What to do → Only the lines from the one containing "The width and height of the screenshot is (1200, 675)." through the one containing "Task: Go to the Image Optimization tab" should be printed, exactly as they appear below, with both ends included.
··· Supplied records
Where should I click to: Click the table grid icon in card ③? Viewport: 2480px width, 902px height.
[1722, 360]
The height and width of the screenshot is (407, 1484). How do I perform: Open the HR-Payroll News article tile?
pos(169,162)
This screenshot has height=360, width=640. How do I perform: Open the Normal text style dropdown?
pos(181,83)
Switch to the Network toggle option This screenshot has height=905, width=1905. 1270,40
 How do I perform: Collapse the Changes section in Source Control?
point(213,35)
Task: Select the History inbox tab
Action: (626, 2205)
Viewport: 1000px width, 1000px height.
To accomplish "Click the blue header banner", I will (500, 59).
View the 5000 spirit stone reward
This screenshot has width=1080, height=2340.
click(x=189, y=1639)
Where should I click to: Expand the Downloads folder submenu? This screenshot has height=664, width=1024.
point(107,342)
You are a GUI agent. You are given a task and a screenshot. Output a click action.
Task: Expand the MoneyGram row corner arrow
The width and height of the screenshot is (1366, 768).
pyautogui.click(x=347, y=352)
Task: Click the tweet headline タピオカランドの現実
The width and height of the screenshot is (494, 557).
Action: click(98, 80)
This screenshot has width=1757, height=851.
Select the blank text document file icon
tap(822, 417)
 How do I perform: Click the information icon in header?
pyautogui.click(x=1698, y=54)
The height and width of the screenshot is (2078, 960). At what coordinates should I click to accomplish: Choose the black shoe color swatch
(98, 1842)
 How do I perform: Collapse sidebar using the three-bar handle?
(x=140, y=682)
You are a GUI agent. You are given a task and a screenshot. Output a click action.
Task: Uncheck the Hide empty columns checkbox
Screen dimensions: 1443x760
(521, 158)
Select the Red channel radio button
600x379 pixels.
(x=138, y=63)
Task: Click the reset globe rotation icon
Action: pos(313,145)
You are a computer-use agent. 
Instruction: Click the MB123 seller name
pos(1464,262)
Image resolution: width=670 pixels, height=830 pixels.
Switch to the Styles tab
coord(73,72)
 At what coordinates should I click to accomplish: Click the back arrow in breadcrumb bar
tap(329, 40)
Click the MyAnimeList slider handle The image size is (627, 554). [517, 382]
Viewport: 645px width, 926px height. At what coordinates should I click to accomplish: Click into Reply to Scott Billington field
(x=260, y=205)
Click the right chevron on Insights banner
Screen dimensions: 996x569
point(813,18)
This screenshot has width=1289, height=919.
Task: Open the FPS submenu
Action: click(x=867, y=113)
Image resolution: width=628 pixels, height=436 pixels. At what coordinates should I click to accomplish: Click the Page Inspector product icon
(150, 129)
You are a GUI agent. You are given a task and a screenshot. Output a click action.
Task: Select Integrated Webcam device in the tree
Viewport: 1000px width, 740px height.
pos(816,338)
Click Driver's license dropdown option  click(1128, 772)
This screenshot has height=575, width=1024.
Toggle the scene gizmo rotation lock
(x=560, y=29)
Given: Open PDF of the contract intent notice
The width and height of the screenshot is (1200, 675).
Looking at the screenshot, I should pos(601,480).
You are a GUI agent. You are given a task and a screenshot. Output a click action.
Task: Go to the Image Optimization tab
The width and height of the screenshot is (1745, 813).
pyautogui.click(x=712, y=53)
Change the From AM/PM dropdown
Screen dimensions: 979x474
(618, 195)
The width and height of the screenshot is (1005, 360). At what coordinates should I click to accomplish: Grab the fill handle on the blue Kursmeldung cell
······
Task answer →
The width and height of the screenshot is (1200, 675).
Looking at the screenshot, I should pos(601,480).
You are a GUI agent. You are given a task and a screenshot. Output a click action.
Task: Go to the Image Optimization tab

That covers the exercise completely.